The only time I have ever have this get tricky is with symphonies or other shows what going into overtime is a large deal. You house should have a late seating policy established and if the show needs to start then the HM should have some kind of plan to deal with the straglers. In the case of a ticketing screwup then that shouldn't happen ever again. If it were me I (Being the house TD for a broadway/roadhouse) would have personally taken the production manager or money person out to the box office to help solve the problem.

I would suggest that the box office not make that huge of a mistake in the future haha.


----------



## quarterfront (Sep 4, 2008)

> In all of the professional theatres I've worked in the House Manager turns over the house to the SM.

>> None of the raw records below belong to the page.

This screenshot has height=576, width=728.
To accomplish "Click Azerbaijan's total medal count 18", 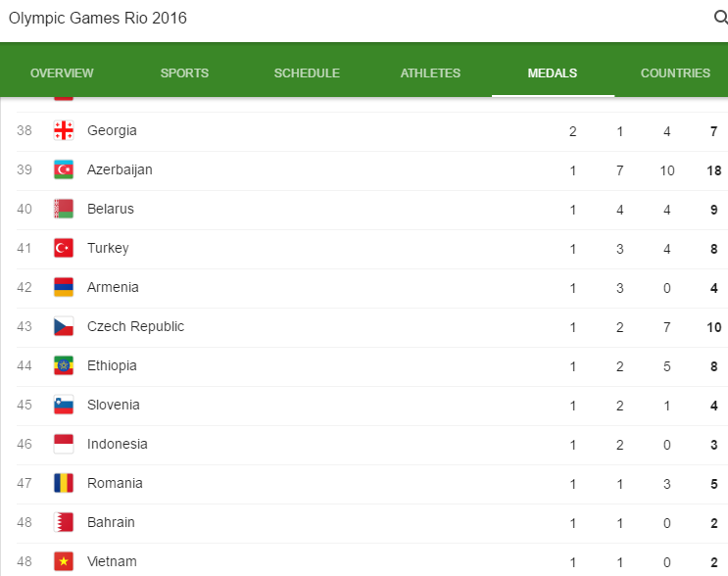I will tap(713, 169).
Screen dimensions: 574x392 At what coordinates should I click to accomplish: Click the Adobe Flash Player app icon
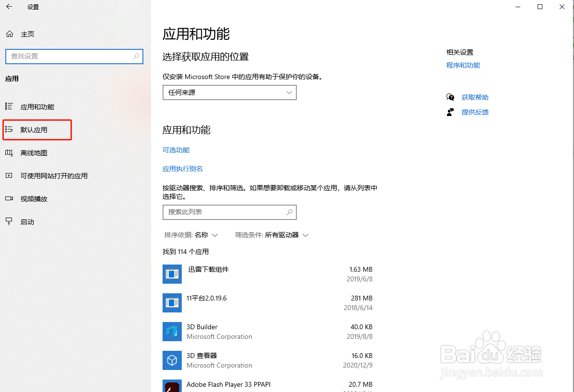pos(172,386)
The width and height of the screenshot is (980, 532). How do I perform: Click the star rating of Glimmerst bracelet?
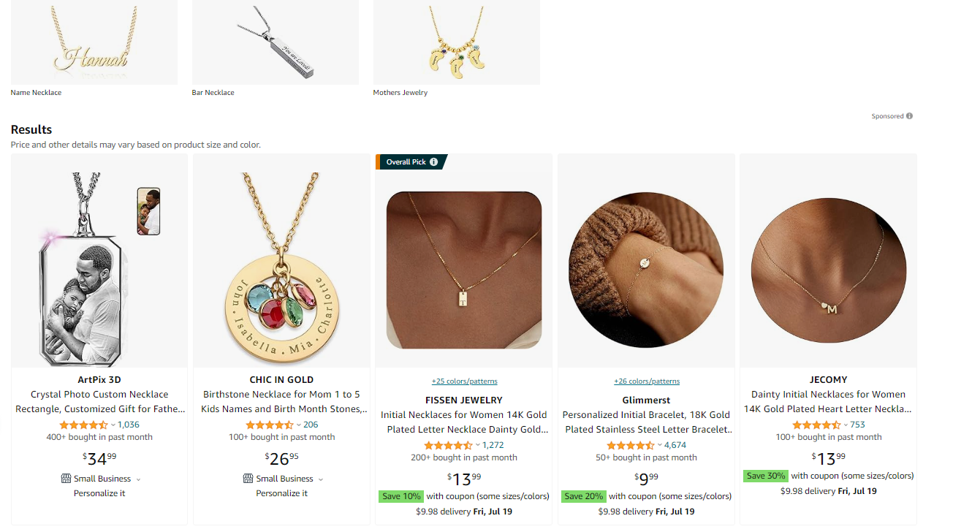point(631,445)
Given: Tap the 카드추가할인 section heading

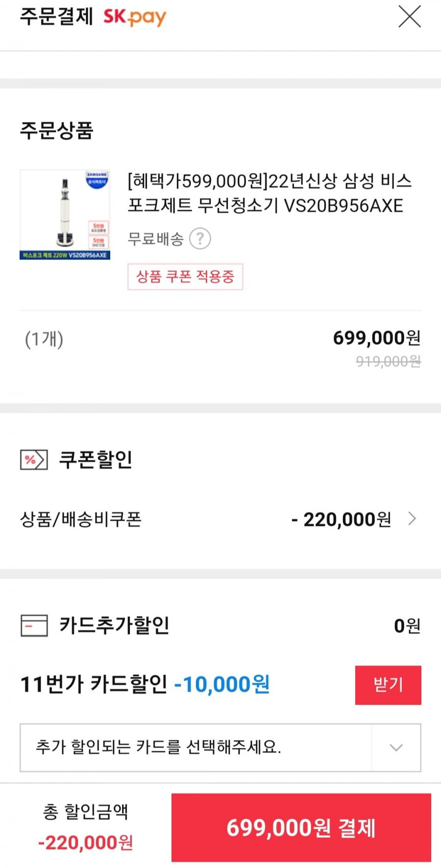Looking at the screenshot, I should pos(114,625).

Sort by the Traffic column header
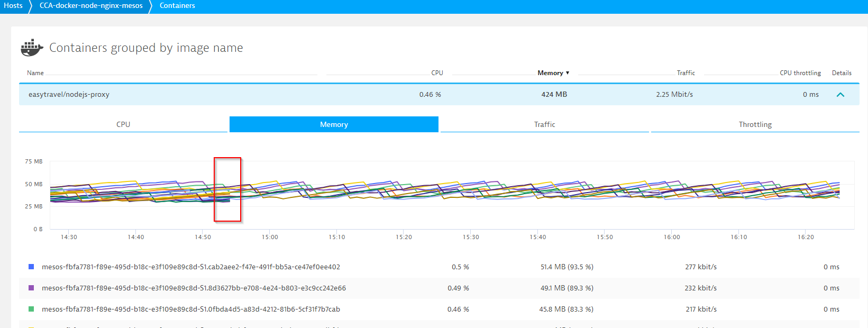[x=686, y=73]
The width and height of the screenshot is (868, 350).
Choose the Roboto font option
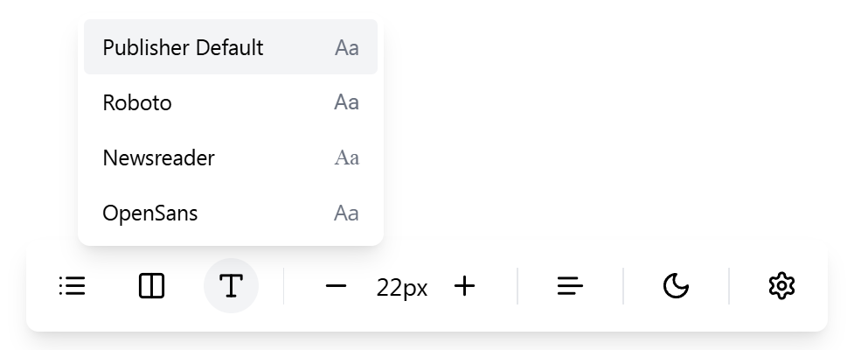231,102
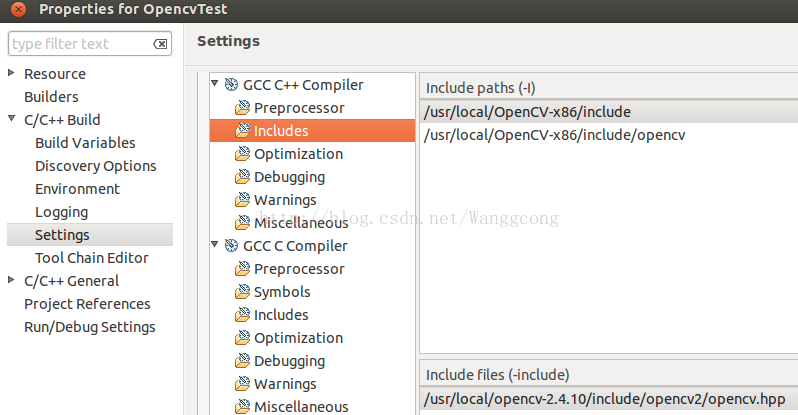Click the GCC C++ Compiler tool icon
Screen dimensions: 798x415
tap(231, 85)
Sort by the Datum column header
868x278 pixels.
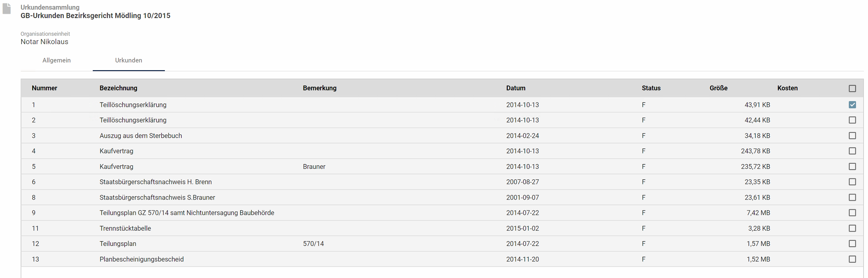(x=516, y=88)

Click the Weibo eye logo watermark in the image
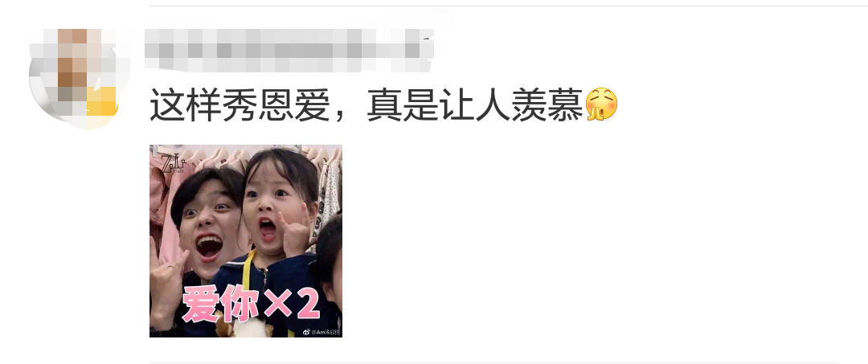(x=305, y=332)
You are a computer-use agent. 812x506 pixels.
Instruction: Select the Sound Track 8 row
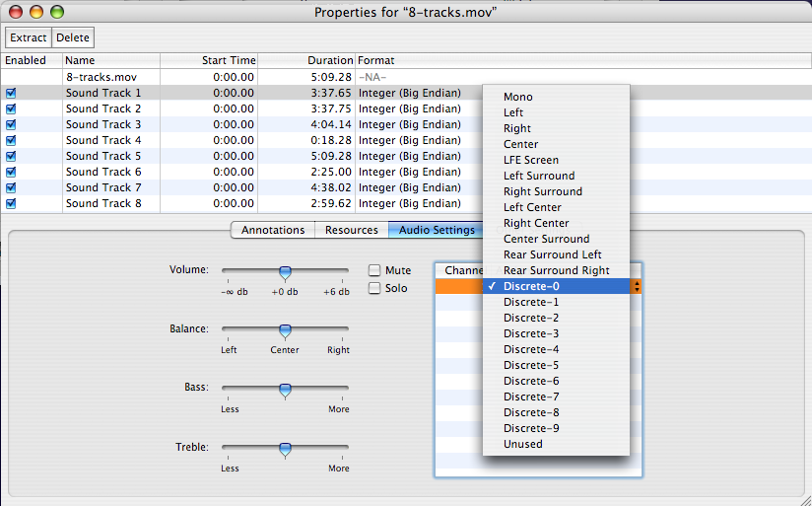(x=103, y=203)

Yup. HM deals with her problems and hands off to SM. At the same time, HM understands that SM is on a schedule, actors are "on the clock" and will only hold for so long before getting rolling and late seating the stragglers.


> you've never stood between our house manager and the stage manager when both are deterimined to get their own way. It is definitely a verses situation.



Professionalism is what separates us from the animals.


----------



## thenelsontwins (Sep 6, 2008)

As a sometimes AEA stage manager I am well aware that we are responsible for the health and welfare of the actors and performers. That situation is avoidable and should have been avoided. If the stage manager was aware of the problem and aware that the actor is to be walking that EXACT PATH to start the show, they should have waited. 

If it were an Equity show and I were the actor, I would most assuredly be filing a complaint with the PSM and the Company Manager and any other person I can get in front of me. 

We are technicians, yes, and we have this bad habit of sometimes falling under the impression that we are more important than the actors, that our rules are more important than others, and our schedules are the ones to follow. 

But when safety and welfare is the issue, WE have a responsibility to protect the Actors as well as ourselves. 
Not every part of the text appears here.